Task brief =
Keeping every word the same, return the listing from its first line until the line holding "Task: Click the 59 dk tweet timestamp" has been returned as well.

Task inputs =
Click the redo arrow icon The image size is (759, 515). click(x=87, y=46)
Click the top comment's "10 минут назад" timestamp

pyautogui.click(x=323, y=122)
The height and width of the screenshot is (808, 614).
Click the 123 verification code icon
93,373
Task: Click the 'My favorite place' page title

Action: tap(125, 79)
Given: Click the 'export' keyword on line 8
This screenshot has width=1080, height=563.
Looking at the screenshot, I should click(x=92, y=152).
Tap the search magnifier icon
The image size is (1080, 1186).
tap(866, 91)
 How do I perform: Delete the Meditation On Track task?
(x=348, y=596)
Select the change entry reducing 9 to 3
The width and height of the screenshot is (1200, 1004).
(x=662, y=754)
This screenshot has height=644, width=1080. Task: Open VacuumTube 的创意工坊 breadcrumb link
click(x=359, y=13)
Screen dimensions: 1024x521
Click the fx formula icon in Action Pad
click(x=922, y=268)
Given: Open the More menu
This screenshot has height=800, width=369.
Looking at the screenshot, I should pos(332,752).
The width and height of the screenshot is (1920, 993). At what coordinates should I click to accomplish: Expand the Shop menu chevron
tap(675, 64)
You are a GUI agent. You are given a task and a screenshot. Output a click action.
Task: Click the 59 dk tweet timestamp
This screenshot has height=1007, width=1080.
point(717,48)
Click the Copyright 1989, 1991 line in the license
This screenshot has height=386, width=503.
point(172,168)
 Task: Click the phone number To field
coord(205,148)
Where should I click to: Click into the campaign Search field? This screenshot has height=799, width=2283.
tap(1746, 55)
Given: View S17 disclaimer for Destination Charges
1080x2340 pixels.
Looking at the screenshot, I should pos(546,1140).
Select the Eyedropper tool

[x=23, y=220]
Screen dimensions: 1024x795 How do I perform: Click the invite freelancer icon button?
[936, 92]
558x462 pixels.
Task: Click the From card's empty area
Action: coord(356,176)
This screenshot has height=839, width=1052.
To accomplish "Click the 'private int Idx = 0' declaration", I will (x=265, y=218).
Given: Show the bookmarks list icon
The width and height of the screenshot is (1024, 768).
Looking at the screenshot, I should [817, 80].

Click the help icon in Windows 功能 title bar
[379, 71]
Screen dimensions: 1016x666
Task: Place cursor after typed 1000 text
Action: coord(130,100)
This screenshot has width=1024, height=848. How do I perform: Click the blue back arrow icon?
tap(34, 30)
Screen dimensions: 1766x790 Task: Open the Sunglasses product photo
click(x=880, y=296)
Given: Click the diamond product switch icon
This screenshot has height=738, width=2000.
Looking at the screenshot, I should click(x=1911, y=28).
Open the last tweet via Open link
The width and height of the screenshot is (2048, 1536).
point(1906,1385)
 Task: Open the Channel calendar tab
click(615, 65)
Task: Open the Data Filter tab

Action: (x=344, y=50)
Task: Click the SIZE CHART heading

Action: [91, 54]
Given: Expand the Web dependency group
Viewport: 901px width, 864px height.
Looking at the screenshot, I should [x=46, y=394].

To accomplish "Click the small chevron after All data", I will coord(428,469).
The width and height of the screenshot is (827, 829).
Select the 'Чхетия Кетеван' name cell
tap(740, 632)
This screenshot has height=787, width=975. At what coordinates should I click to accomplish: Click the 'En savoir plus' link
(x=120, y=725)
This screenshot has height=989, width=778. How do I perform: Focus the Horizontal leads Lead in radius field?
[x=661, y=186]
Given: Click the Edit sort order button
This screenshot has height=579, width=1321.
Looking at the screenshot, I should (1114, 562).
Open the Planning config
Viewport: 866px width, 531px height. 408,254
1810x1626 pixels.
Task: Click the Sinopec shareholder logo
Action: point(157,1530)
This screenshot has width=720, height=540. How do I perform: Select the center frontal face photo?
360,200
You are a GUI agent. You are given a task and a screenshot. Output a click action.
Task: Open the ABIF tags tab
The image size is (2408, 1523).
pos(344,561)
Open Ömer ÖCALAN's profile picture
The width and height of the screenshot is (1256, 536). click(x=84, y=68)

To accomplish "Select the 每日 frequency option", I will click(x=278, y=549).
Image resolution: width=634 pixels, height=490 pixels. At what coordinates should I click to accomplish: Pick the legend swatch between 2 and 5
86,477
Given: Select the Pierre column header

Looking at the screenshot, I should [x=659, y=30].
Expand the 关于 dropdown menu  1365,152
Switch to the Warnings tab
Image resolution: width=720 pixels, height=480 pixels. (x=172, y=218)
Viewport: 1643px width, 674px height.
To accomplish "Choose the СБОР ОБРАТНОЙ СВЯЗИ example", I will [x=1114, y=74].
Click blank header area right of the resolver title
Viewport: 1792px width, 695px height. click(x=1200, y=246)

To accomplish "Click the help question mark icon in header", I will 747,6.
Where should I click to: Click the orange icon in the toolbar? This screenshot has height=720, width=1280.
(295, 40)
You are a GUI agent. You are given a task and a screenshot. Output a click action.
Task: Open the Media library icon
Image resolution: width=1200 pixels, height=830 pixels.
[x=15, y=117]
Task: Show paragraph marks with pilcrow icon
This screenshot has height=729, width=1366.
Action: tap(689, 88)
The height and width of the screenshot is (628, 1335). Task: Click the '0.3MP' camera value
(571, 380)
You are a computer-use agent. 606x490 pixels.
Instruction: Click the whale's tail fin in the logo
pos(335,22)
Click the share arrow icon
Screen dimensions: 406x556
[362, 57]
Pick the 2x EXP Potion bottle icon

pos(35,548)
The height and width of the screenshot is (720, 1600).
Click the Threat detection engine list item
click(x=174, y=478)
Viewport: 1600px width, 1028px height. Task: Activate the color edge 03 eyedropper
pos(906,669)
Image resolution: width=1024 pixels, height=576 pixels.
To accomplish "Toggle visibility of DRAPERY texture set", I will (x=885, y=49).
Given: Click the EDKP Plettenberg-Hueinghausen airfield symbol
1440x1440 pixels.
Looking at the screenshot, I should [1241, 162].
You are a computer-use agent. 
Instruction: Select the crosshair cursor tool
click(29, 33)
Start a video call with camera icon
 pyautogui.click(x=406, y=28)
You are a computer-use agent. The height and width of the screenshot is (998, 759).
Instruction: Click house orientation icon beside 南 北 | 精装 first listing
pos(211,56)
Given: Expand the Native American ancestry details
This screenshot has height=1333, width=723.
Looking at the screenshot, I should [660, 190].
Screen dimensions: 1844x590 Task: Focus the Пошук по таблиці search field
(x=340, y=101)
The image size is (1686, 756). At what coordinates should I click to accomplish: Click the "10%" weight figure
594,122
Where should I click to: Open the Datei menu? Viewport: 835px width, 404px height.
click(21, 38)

Answer to this task =
Click the redo arrow icon The image size is (759, 515). click(x=87, y=46)
Click the top comment's "10 минут назад" timestamp

pyautogui.click(x=323, y=122)
The height and width of the screenshot is (808, 614).
Click the 123 verification code icon
93,373
Task: Click the 'My favorite place' page title

Action: tap(125, 79)
Given: Click the 'export' keyword on line 8
This screenshot has width=1080, height=563.
Looking at the screenshot, I should click(x=92, y=152).
Tap the search magnifier icon
The image size is (1080, 1186).
tap(866, 91)
 How do I perform: Delete the Meditation On Track task?
(x=348, y=596)
Select the change entry reducing 9 to 3
The width and height of the screenshot is (1200, 1004).
(x=662, y=754)
This screenshot has height=644, width=1080. Task: Open VacuumTube 的创意工坊 breadcrumb link
click(x=359, y=13)
Screen dimensions: 1024x521
Click the fx formula icon in Action Pad
click(x=922, y=268)
Given: Open the More menu
This screenshot has height=800, width=369.
Looking at the screenshot, I should pos(332,752).
The width and height of the screenshot is (1920, 993). At what coordinates should I click to accomplish: Expand the Shop menu chevron
tap(675, 64)
You are a GUI agent. You are given a task and a screenshot. Output a click action.
Task: Click the 59 dk tweet timestamp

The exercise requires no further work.